Can you quote exactly the stretch of lines from the one with "Sphinx (425, 712)" through the final line of the material, both ends included?

##############################

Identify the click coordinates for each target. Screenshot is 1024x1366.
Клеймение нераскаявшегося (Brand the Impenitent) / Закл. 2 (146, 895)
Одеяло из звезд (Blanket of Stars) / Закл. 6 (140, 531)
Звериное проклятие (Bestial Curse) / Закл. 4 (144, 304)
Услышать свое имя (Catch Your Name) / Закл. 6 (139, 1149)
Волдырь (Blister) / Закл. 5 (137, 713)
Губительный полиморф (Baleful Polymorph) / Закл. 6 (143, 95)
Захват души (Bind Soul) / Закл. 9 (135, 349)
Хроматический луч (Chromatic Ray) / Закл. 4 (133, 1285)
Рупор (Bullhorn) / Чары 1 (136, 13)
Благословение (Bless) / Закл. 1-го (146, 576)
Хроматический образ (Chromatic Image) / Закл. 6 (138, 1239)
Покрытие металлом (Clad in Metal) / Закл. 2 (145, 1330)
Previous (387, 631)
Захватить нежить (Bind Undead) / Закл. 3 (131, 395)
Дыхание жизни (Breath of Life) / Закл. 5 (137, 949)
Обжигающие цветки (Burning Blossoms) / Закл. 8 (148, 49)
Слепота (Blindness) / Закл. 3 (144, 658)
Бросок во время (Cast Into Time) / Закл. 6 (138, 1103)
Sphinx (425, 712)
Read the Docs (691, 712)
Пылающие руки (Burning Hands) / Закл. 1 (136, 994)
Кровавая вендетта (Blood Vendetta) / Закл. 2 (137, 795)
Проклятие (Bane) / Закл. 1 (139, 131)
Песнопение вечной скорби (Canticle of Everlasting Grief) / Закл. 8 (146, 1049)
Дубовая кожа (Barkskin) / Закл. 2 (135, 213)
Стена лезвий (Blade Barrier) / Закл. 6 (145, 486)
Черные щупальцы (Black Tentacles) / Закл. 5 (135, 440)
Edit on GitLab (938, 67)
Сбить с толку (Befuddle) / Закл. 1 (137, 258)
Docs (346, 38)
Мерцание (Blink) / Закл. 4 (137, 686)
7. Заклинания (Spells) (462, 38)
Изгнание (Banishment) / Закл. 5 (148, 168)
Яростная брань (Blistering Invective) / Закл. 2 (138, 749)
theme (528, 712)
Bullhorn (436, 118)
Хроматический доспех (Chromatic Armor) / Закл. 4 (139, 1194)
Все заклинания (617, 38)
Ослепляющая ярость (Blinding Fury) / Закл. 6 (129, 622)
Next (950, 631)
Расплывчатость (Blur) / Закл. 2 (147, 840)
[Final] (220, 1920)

##############################

**SOLUTION**
Sphinx (425, 712)
Read the Docs (691, 712)
Пылающие руки (Burning Hands) / Закл. 1 (136, 994)
Кровавая вендетта (Blood Vendetta) / Закл. 2 (137, 795)
Проклятие (Bane) / Закл. 1 (139, 131)
Песнопение вечной скорби (Canticle of Everlasting Grief) / Закл. 8 (146, 1049)
Дубовая кожа (Barkskin) / Закл. 2 (135, 213)
Стена лезвий (Blade Barrier) / Закл. 6 (145, 486)
Черные щупальцы (Black Tentacles) / Закл. 5 (135, 440)
Edit on GitLab (938, 67)
Сбить с толку (Befuddle) / Закл. 1 (137, 258)
Docs (346, 38)
Мерцание (Blink) / Закл. 4 (137, 686)
7. Заклинания (Spells) (462, 38)
Изгнание (Banishment) / Закл. 5 (148, 168)
Яростная брань (Blistering Invective) / Закл. 2 (138, 749)
theme (528, 712)
Bullhorn (436, 118)
Хроматический доспех (Chromatic Armor) / Закл. 4 (139, 1194)
Все заклинания (617, 38)
Ослепляющая ярость (Blinding Fury) / Закл. 6 (129, 622)
Next (950, 631)
Расплывчатость (Blur) / Закл. 2 (147, 840)
[Final] (220, 1920)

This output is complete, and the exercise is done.